-------- Input for this task --------
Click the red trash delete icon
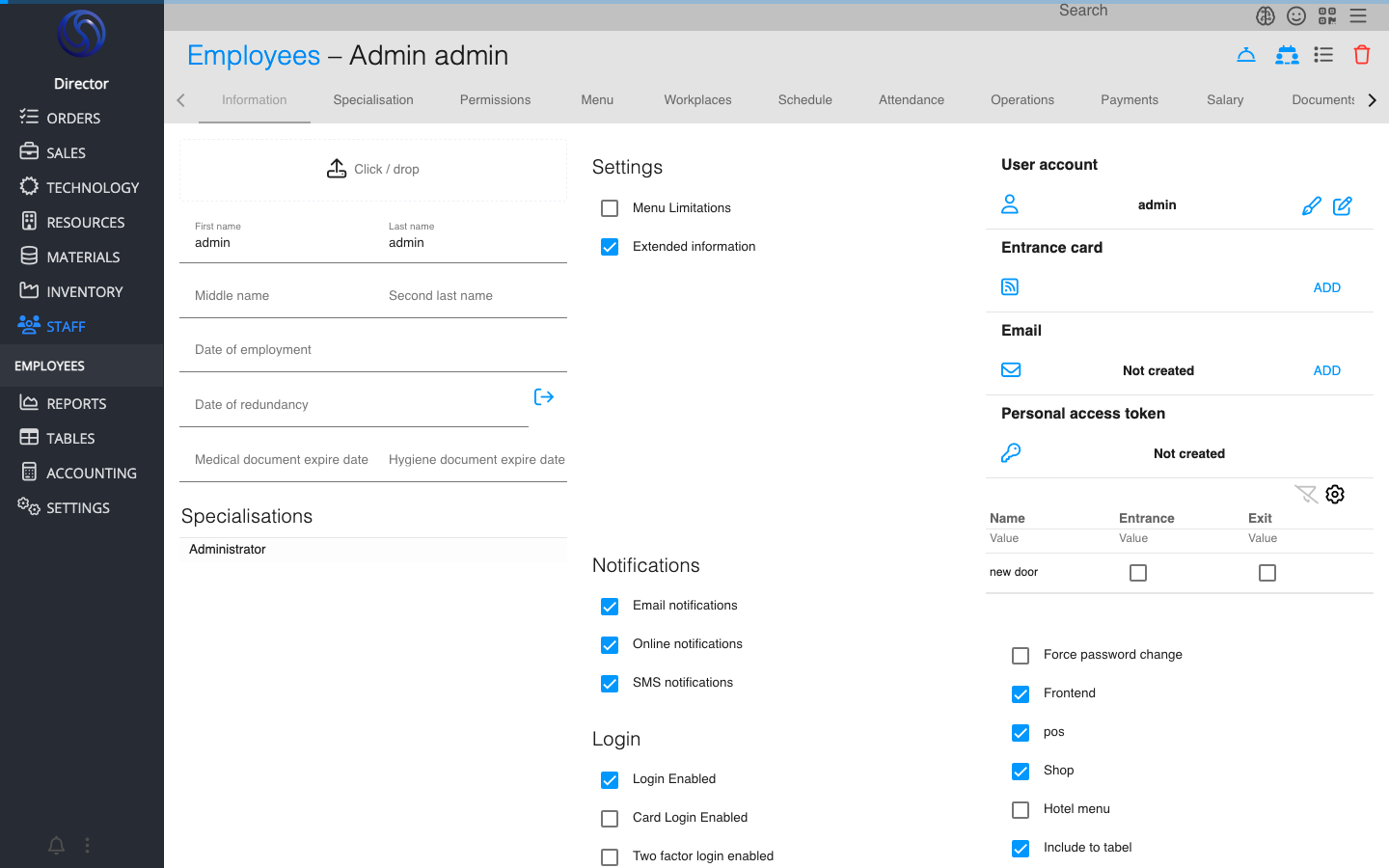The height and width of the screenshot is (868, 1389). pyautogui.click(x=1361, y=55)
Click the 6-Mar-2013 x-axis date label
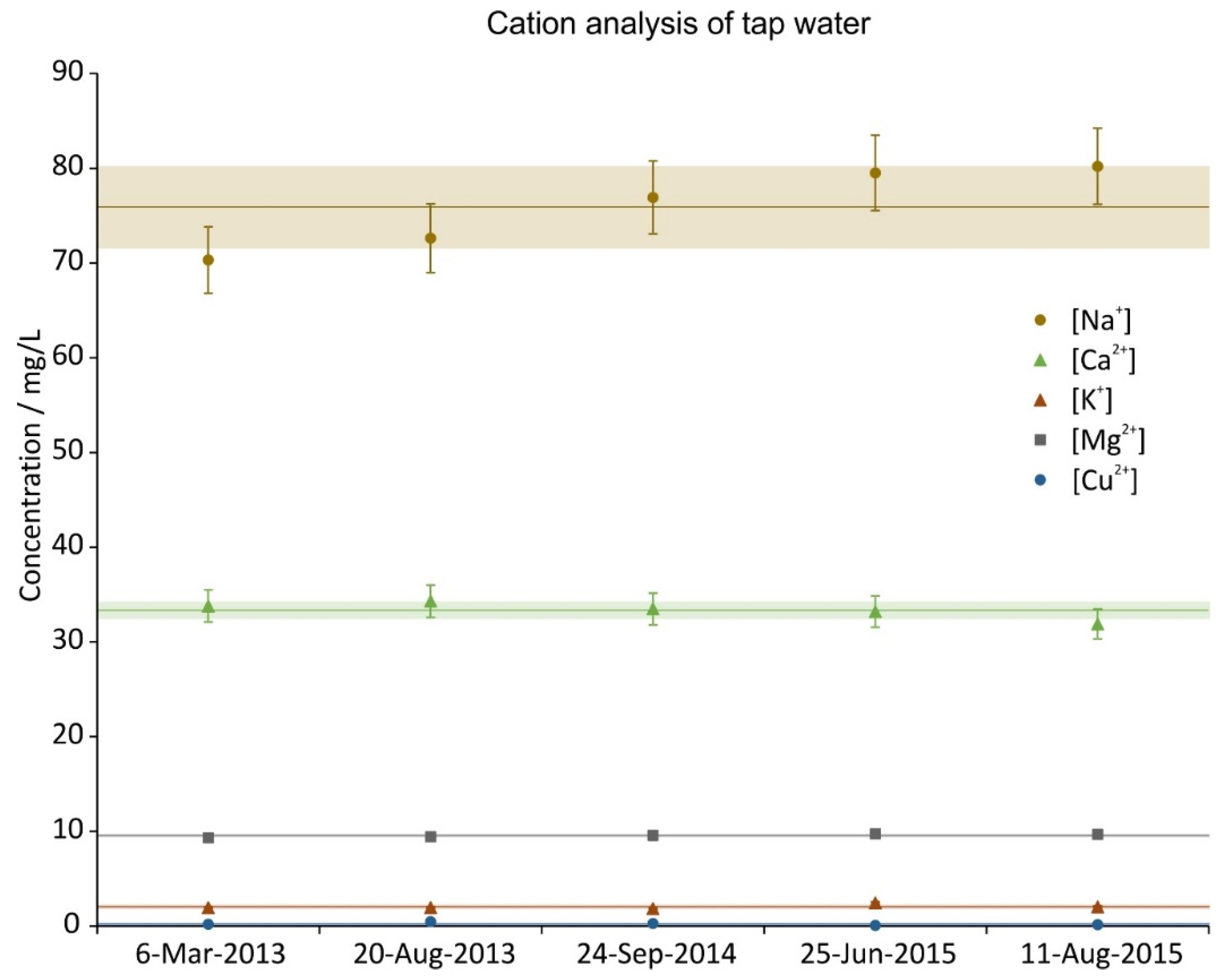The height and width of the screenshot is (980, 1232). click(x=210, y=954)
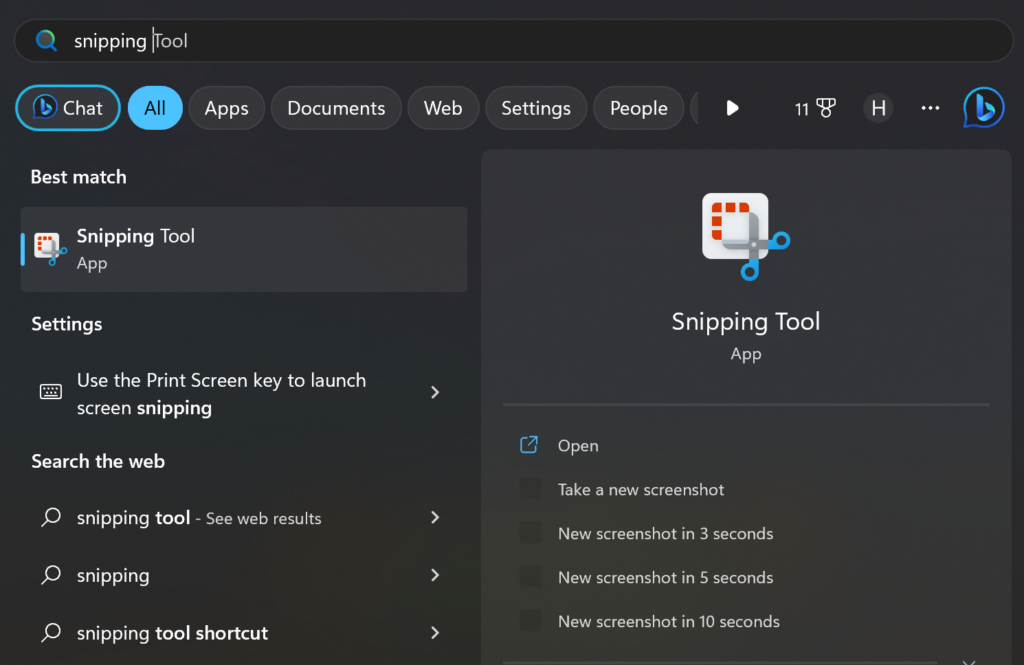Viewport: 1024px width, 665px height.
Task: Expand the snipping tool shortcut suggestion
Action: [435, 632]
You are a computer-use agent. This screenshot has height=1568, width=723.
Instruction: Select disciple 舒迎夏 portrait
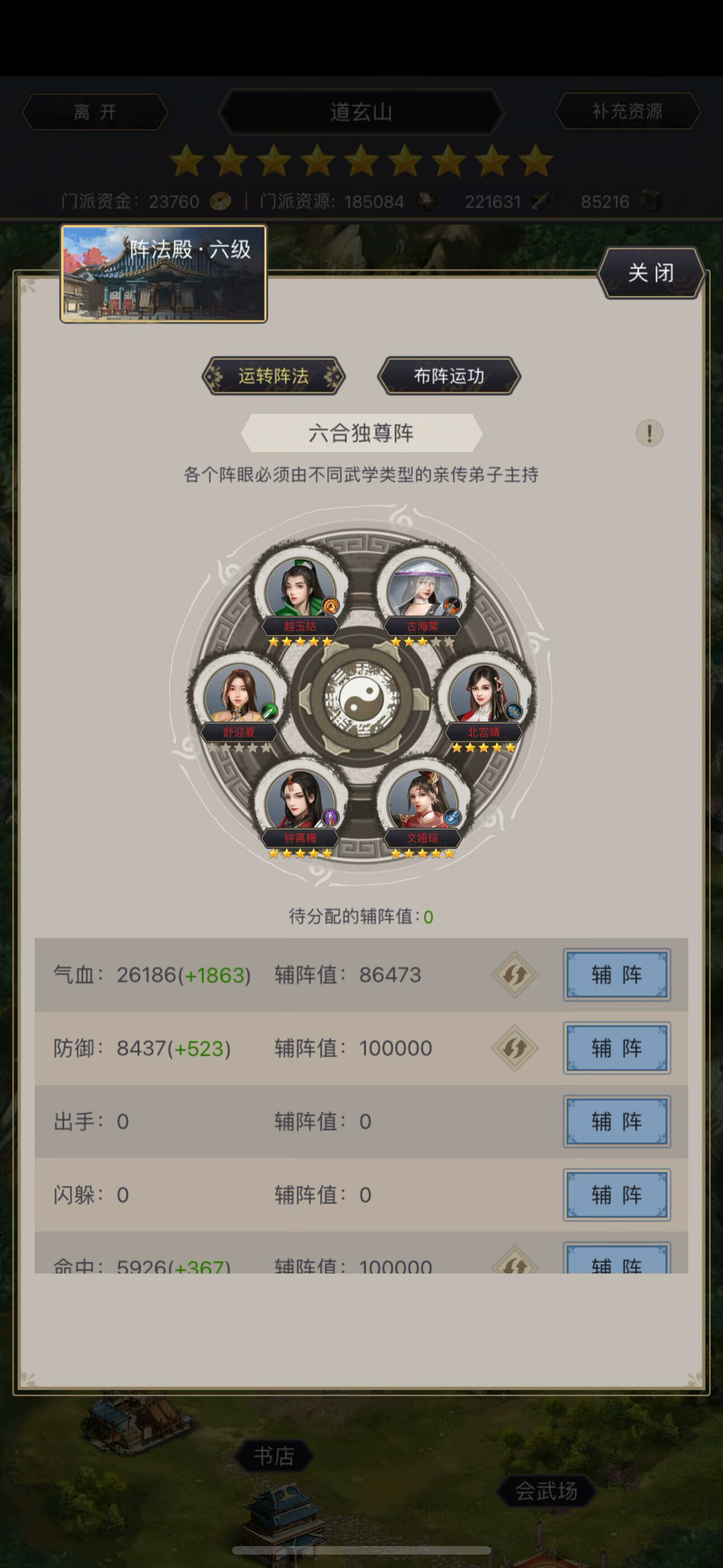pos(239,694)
--------
### Required work
Copy out every row above word for word, leaving out the pictures.

### Output for this exercise
Click the red trash delete icon
The height and width of the screenshot is (868, 1389). pyautogui.click(x=1361, y=55)
Click the 6-Mar-2013 x-axis date label
The height and width of the screenshot is (980, 1232). click(x=210, y=954)
Viewport: 1024px width, 665px height.
Task: Expand the snipping tool shortcut suggestion
Action: [435, 632]
You are a computer-use agent. This screenshot has height=1568, width=723.
Instruction: Select disciple 舒迎夏 portrait
pos(239,694)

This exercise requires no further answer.